Pizza, Soda, and Other Rotten Foods for Teens with ADHD
Fajitas…for breakfast? This plan finds creative ways to introduce nutrition — and bend the rules to fit in healthy food choices around medication side effects.
When teens with ADHD (attention deficit hyperactivity disorder) are left to eat on their own terms, they often don’t figure out what makes food choices healthy. They may spend lunch period talking with friends or forget to come home at dinnertime. And when they do sit down at the table, they don’t stay there for long. What’s more, stimulant medications used to treat ADHD can cause appetite loss, and without internal cues to eat, she will forget to do so — not a good thing, considering the fact that individuals with ADHD tend to burn more calories than their non-hyperactive counterparts.
So what are some tips for healthy eating for teens with ADHD? Here are some ideas that may help you:
Bend the Traditional “Healthy Eating” Rules
Fajitas for breakfast? Cereal for dinner? Why not? Teens with ADHD need to eat food that’s interesting to them at the moment. If your teen takes medication, he will want an after-school snack and a before-bed snack. Forget the bromide about “spoiling their supper.” Get food into them when the opportunity arises.
The Perfect Timing for Meals
Pay attention to your teen’s medication schedule, particularly because ADHD medication can suppress appetite. Make sure snacks and meals are available during those hunger dips. You might consider changing the timing of meals to coincide with appetite spurts. Load up on calories at breakfast, before the medication kicks in.
Powerful Nutrients for ADHD
Teens with ADHD have special nutritional needs. Studies show that protein can increase focus and sustain concentration. Adequate levels of omega-3 fatty acids can also improve the functioning of the ADHD brain. Try adding protein, along with fruits and vegetables, to their favorite flavored smoothie or soup. Liquid meals can be consumed quickly, which suits the tempo of hyperactive teens.

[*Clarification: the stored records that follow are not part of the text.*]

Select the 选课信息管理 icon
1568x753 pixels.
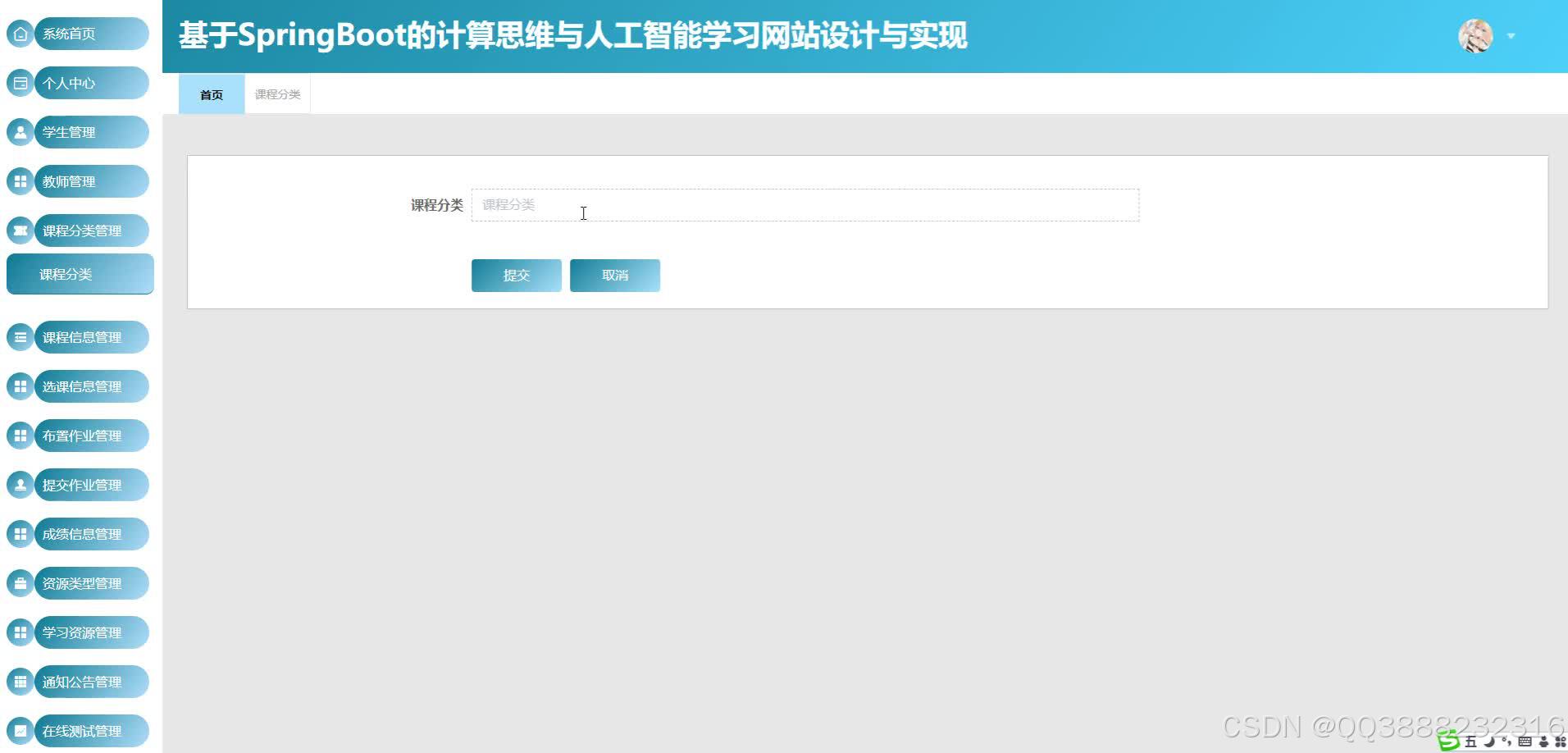(21, 386)
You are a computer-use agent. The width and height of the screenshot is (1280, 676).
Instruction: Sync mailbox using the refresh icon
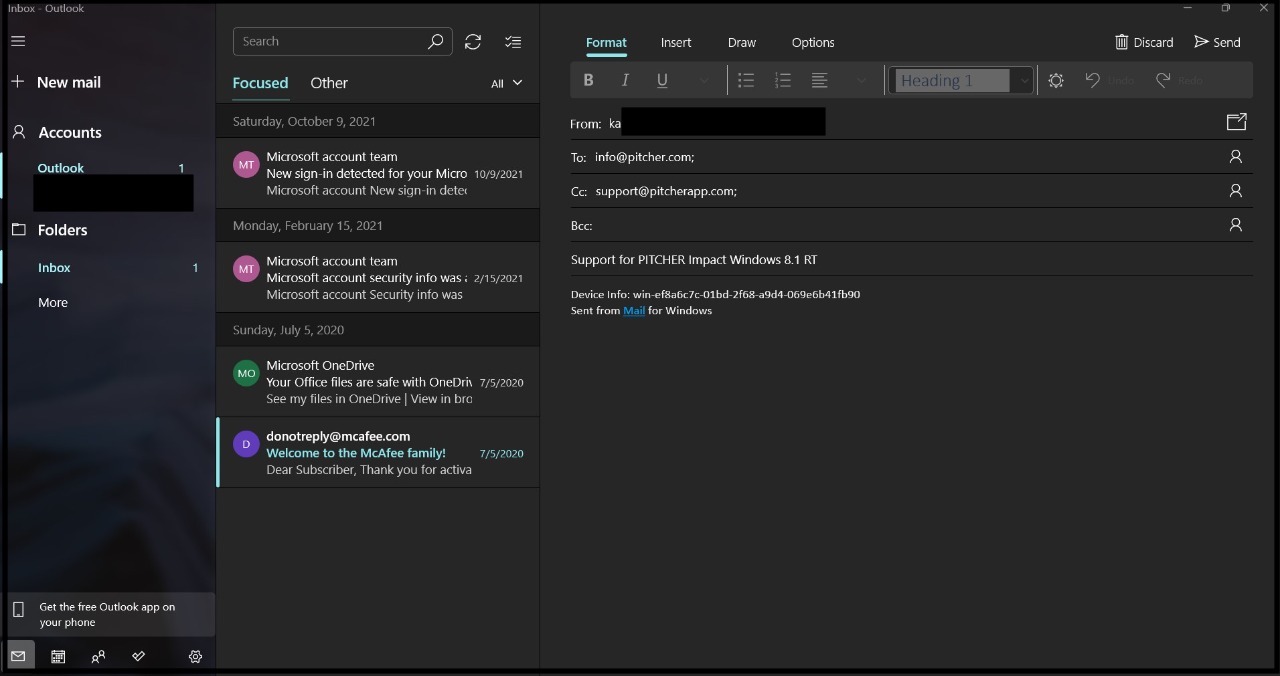[473, 41]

[Free Guide: Managing Symptoms with Food]
Appeal to Visual Learners
Set out “grazing food” around the house, wherever he spends the most time — near the TV, in the basement, where he might take his private phone calls. Energy bars or packets of nuts or trail mix are good choices. Keep a supply of grab-and-go foods in the fridge: wraps with his favorite fillings, string cheese, and celery sticks with peanut butter.
Give Personalized Snacks
Buy packages or boxes of snacks and put his name on them. Pack “his” foods in your teen’s knapsack and car cup-holder. Give her her own jar of peanut butter to keep in her room. As midnight snacks go, it’s a good one — high in protein and good fats. Below are some other ADHD-friendly snacks:
Energy bars: Clif Kid Organic Zbars (clifbar.com); LaraBar (larabar.com)
Pretzels and crackers: Mary’s Gone Crackers (marysgonecrackers.com); Doctor Kracker (drkracker.com); Newman’s Own Organics pretzels (newmansown.com)
Smoothies: Odwalla Soy Smart (odwalla.com); Naked Juice Superfood (nakedjuice.com)
Keep ADHD Meals Small
Sometimes the thought of sitting down for a meal seems too much for teens with ADHD. They have things to do, and eating isn’t necessarily one of them. I have found that teens like single-serving packages of crackers and nuts, and homemade snack foods I put in plastic baggies. Also, try serving meals on small plates. Dinner won’t seem so overwhelming, and they may eat something when they’re not feeling hungry.
Healthy Fast Food
People with ADHD jump from one thought to the next, and when faced with a lot of options, a teen may decide to decide later — or not at all. Ask him to list his favorite foods, and slot them onto a weekly calendar that you keep on the fridge: oatmeal or scrambled eggs for breakfast, turkey wrap or vegetable soup for lunch, cheeseburger or strawberry smoothie for dinner. He can change it weekly, or until he gets tired of eating the same thing.